Cross-Tenant Query Federation
- Author: Christian Simon
- Date: October 2020
- Status: Accepted
This document aims to describe how to implement the ability to allow queries to cover data from more than a single Cortex tenant.
Adopting a tenancy model within an organization with each tenant representing a department comes with the disadvantage that it will prevent queries from spanning multiple departments. This proposal tries to overcome those limitations.
Aggregation in PromQL API clients
In theory PromQL API clients could be aggregating/correlating query results from multiple tenants. For example Grafana could be used with multiple data sources and a cross tenant query could be achieved through using Transformations.
As this approach comes with the following disadvantages, it was not considered further:
Every PromQL API client needs to support the aggregation from various sources.
Queries that are written in PromQL can’t be used without extra work across tenants.
Multi tenant aggregation in the query frontends
Another approach to multi tenant query federation could be achieved by aggregation of partial query results within the query frontend. For this a query needs to be split into sub queries per tenant and afterwards the partial results need reduced into the final result.
The astmapper package goes down a similar approach, but it cannot parallelize all query types. Ideally multi-tenant query federation should support the full PromQL language and the algorithms necessary would differ per query functions and operators used. This approach was deemed as a fairly complex way to achieve that tenant query federation.
Aggregate data without overlaps
The series in different tenants might have exactly the same labels and hence potentially collide which each other.
In order to be able to always identify the tenant correctly, queries using multiple tenants should inject a tenant label named
__tenant_id__ and its value containing the tenant ID into the results. A potentially existing label with the same name should be stored in a label with the prefix
Label selectors containing the tenant label should behave like any other labels. This can be achieved by selecting the tenants used in a multi tenant query.
Exposure of feature to the user
The tenant ID is currently read from the
X-Scope-OrgID HTTP header. The tenant ID has those documented limitations of values being allowed.
For the query path a user should be able to specify a
X-Scope-OrgID header with multiple tenant IDs. Multiple tenant IDs should then be propagating throughout out the system until it reaches the querier. The
Queryable instance returned by the querier component, is wrapped by a
mergeQueryable, which will aggregate the results from a
Queryable per tenant and hence treated by the downstream components as a single tenant query.
To allow such queries to be processed we suggest that an experimental configuration flag
-querier.tenant-federation.enabled will be added, which is switched off by default. Once enabled the value of the
X-Scope-OrgID header should be interpreted as
| separated list of tenant ids. Components which are not expecting multiple tenant ids (e.g. the ingress path) must signal an error if multiple are used.

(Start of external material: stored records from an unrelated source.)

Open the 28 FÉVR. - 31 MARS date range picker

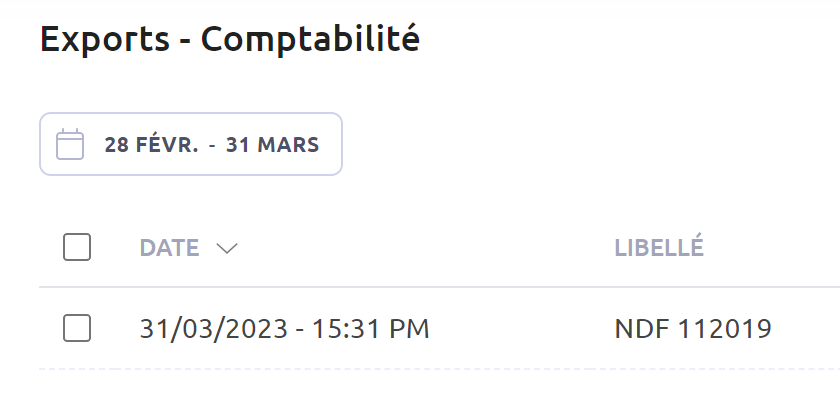click(191, 144)
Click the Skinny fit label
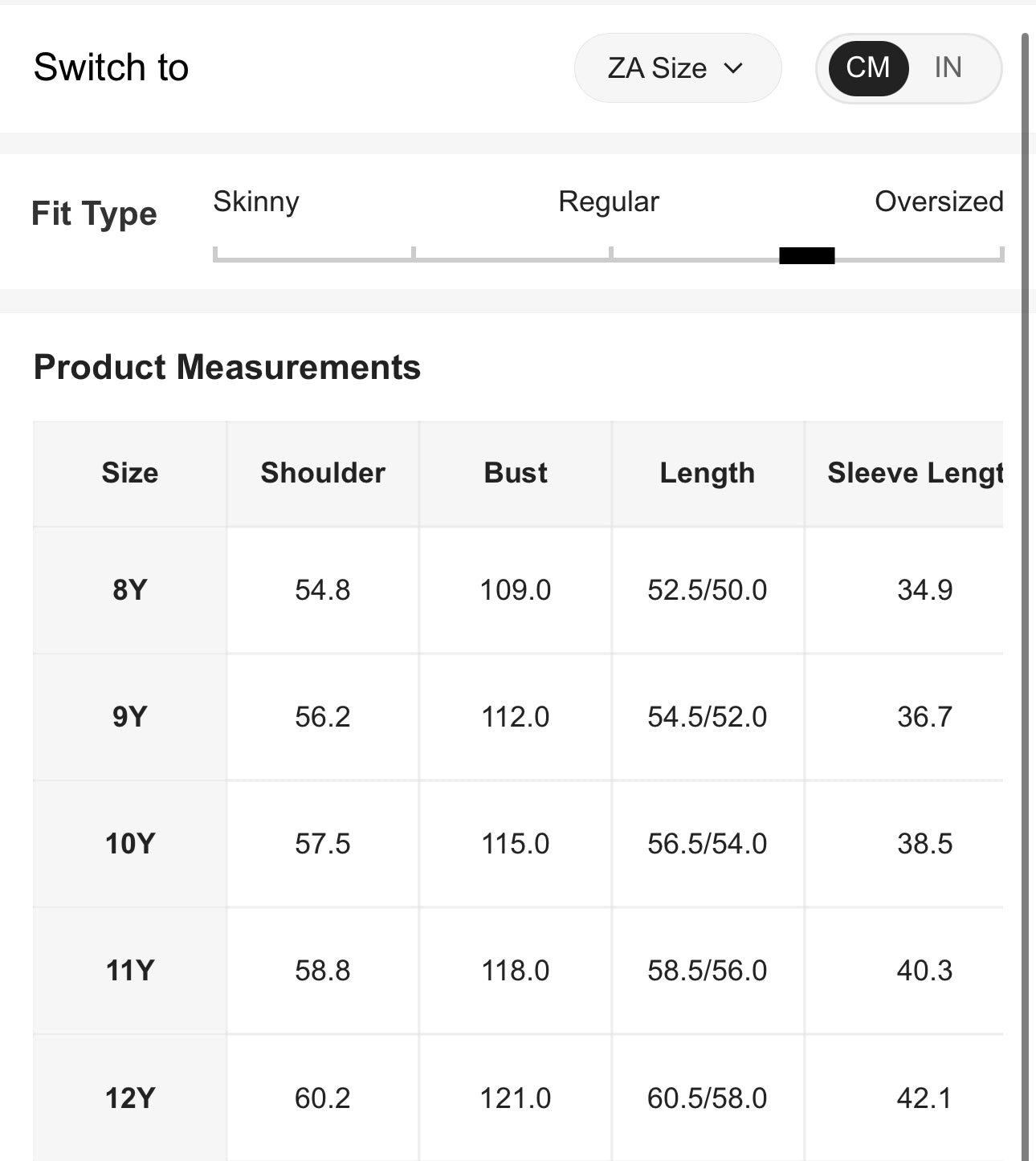The height and width of the screenshot is (1161, 1036). click(x=255, y=202)
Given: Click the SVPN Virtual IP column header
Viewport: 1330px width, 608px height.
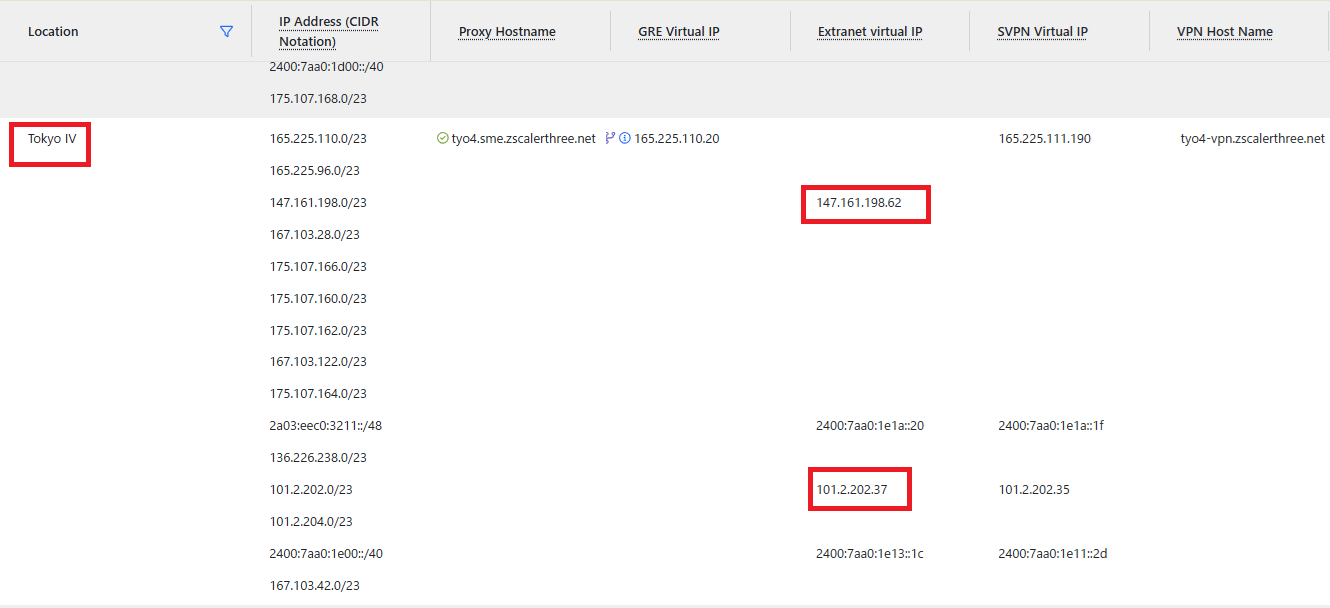Looking at the screenshot, I should pyautogui.click(x=1042, y=32).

Implementing Limits, Fairness and Observability for Cross-Tenant queries
In Cortex the tenant id is used as the primary identifier for those components:
The limits that apply to a certain query.
The query-frontend maintains a per tenant query queue to implement fairness.
Relevant metrics about the query are exposed under a
Having a query spanning multiple tenants, the existing methods are no longer correct.
The identifier for aforementioned features for queries involving more than a single tenant should be derived from: An ordered, distinct list of tenant IDs, which is joined by a
|. This will produce a reproducible identifier for the same set of tenants no matter which order they have been specified.
While this feature is considered experimental, this provides some insights and ability to limit multi-tenant queries with these short comings:
Cardinality costs to the possible amount of tenant ID combinations.
Query limits applied to single tenants part of a multi tenant query are ignored.
|Aggregate data without overlap||Implementation in PR #3250|
|Exposure of feature to the user||Implementation in PR #3250|
|Implementing Limits, Fairness and Observability for Cross-Tenant queries||Implementation in PR #3250|
Those features are currently out of scope for this proposal, but we can foresee some interest implementing them after this proposal.
Cross Tenant support for the ruler
Ability to use multi tenant queries in the ruler.
Allow the identifier for limits, fairness and observability to be switched out
It would be great if the source identifier could be made more pluggable. This could allow to for example base all of those features on another dimension (e.g. users rather than tenants)
Allow customisation of the label used to expose tenant ids
As per this proposal the label name
__tenant_id__ is fixed, but users might want to be able to modify that through a configuration option.
Retain overlapping tenant id label values recursively
As per this proposal the tenant label injection retains an existing label value, but this is not implemented recursively. So if the result already contains
original__tenant_id__ labels, the value of the latter would be lost.